Xingu, nova onça-pintada do BioParque Vale Amazônia, reforça conservação

Onça-pintada nascida no BioParque Vale Amazônia ganha o nome de Xingu

© Bioparque Vale Amazônia/Divulgação

A notícia do nascimento de um filhote de onça-pintada no BioParque Vale Amazônia, em Parauapebas, no Pará, ressoa especialmente em Goiás. Batizado de Xingu, o mais novo habitante do parque tem suas raízes profundamente ligadas ao nosso estado, já que seus pais, Marília e Zezé, são goianos e exemplificam a importância do resgate e da conservação da fauna silvestre.

Xingu, um macho nascido em 27 de dezembro, é o irmão mais novo de Rhuana e Rhudá. Seu nome, escolhido em votação popular na semana passada, é uma homenagem a um dos rios mais importantes da Amazônia, que atravessa também o Mato Grosso e biomas como a Amazônia e o Cerrado.

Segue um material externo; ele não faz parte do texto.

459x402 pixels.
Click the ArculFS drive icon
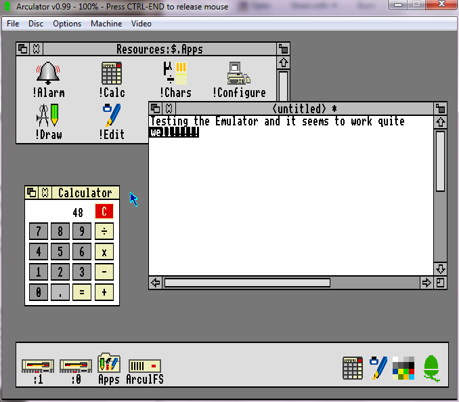[145, 366]
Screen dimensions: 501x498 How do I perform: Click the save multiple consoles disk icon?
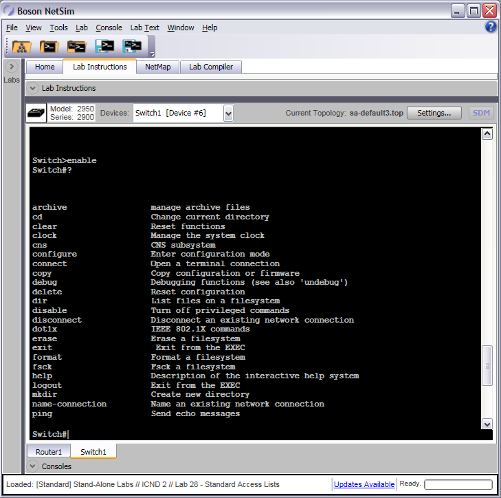tap(132, 47)
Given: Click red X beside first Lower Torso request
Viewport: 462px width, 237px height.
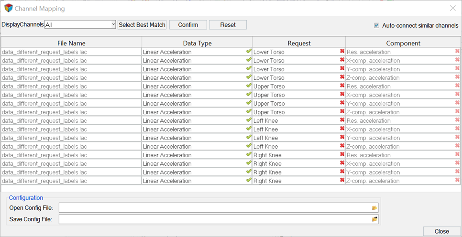Looking at the screenshot, I should 342,51.
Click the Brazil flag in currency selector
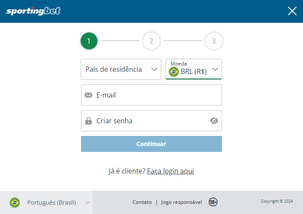This screenshot has width=303, height=214. tap(174, 72)
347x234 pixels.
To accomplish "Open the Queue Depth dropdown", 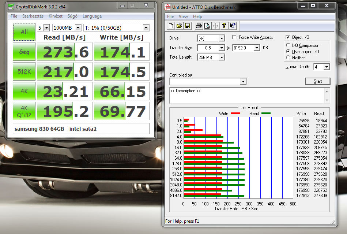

A conexão com Goiás é fundamental para a história de Xingu. Sua mãe, Marília, foi resgatada de um cativeiro ilegal em território goiano, enquanto seu pai, Zezé, nasceu em uma instituição aqui no estado, filho de onças também vítimas de tráfico de animais silvestres. Por terem tido o habitat natural comprometido pela influência humana, tanto Marília quanto Zezé não possuem as habilidades necessárias para serem reintroduzidos na natureza, tornando-os embaixadores da causa da conservação em cativeiro.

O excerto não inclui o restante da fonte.